India’s stock markets are trading in line with the world markets, partly because investors are keeping a watchful eye on the timing and direction of the US Federal Reserve’s policy on tapering of asset purchases. While most eyes in India are on the US, there is trouble simmering elsewhere: China.
Evergrande Group, the 2nd largest Chinese real estate giant, has stated two days ago that its cashflow is under ‘acute pressure’ on account of the fact that it cannot service its massive accumulated debt of $300bn; Largely, because Evergrande has not been to sell properties and other assets fast enough.
The magnitude of the crisis is evident in the bond prices which have fallen to less than 75% of face value in some cases; trading was suspended for a few days amid wild price swings.

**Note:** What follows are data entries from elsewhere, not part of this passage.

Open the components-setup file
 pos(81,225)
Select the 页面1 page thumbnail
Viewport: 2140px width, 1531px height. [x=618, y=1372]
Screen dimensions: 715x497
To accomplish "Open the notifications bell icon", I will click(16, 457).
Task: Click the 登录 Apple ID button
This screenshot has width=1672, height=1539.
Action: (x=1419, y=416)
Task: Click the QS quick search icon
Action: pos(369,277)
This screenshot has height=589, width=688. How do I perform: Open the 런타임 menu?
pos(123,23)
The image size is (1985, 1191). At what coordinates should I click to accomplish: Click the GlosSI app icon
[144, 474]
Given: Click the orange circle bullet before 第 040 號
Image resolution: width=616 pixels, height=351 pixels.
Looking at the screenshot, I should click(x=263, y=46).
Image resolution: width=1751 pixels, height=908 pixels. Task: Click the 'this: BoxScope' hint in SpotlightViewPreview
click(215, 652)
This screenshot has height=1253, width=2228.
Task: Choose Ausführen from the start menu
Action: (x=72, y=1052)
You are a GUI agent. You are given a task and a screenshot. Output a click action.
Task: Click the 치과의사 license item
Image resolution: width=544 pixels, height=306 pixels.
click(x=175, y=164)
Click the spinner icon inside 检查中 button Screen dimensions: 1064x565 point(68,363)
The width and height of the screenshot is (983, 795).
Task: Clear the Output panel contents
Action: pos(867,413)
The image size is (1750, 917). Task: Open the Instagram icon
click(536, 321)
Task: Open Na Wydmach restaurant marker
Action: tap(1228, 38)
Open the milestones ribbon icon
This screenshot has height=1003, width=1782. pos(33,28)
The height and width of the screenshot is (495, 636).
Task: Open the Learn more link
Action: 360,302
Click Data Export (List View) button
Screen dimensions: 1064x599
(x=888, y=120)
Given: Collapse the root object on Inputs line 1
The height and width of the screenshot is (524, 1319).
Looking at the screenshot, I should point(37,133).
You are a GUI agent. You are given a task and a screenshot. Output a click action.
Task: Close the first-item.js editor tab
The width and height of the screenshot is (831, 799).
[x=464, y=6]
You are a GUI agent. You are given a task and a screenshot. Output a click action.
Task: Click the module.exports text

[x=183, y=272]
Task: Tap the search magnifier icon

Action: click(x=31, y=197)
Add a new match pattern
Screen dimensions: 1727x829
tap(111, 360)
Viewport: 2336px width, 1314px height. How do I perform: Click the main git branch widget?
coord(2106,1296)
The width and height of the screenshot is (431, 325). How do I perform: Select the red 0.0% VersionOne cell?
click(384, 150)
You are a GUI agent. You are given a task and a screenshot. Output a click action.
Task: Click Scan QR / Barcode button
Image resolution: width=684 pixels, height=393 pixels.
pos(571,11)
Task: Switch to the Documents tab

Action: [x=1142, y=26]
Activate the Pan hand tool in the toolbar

Evergrande is one of the most indebted companies in the world and its shares have tumbled by over 70% in 2021. Analysts fear “a risk of contagion” spreading through China’s overheated property sector and, eventually, the linked banking system which provided the funds during the high tide. Many years of borrowing by Evergrande to fund its rapid growth has resulted in the crisis.
Following the announcement, desperate protests were made by small investors and homebuyers at the company headquarters in Shenzhen and other offices; Homebuyers have been demanding their money back.
Although Evergrande has denied that it is filing for bankruptcy, its official statement leaves no doubt about its deteriorating cash flow situation. Evergrande also maintains in the media statement that two of its subsidiaries failed to fulfil its third party linked guarantee obligations and that could trigger a cross default. The company denies any restructuring plans in order to ease the current liquidity situation. Analysts, however, argue that bankruptcy seems to be the likely option.
Evergrande is too big to fail. Few analysts believe that a government–orchestrated move will ensure soft landing for the company. Is Evergrande the only company in China which is facing this situation? Media articles are far less focussed on the financial stress in the Chinese property markets; Evergrande seems to have stolen the limelight. Bloomberg recently ran a story which alluded to a Lehman moment for the Chinese group.
China is an established world’s second largest market. Any financial hiccup in the Chinese market will have consequences in the US and eventually in India. Chinese products flooding the Indian markets: Everyone in India has talked about it. Should the investors in India not be anxious about the situation in China?